= Requirements =
Count the lines in the data below that contain the string "This", with uppercase and lowercase treated as different. Reply with the number alone.

= Material for the task =
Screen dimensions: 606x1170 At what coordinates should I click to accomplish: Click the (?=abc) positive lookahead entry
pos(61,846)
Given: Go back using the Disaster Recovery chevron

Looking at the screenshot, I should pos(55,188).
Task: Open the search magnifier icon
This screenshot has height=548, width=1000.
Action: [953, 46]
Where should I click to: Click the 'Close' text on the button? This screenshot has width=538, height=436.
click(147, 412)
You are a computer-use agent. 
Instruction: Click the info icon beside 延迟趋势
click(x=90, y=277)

= Complete output =
2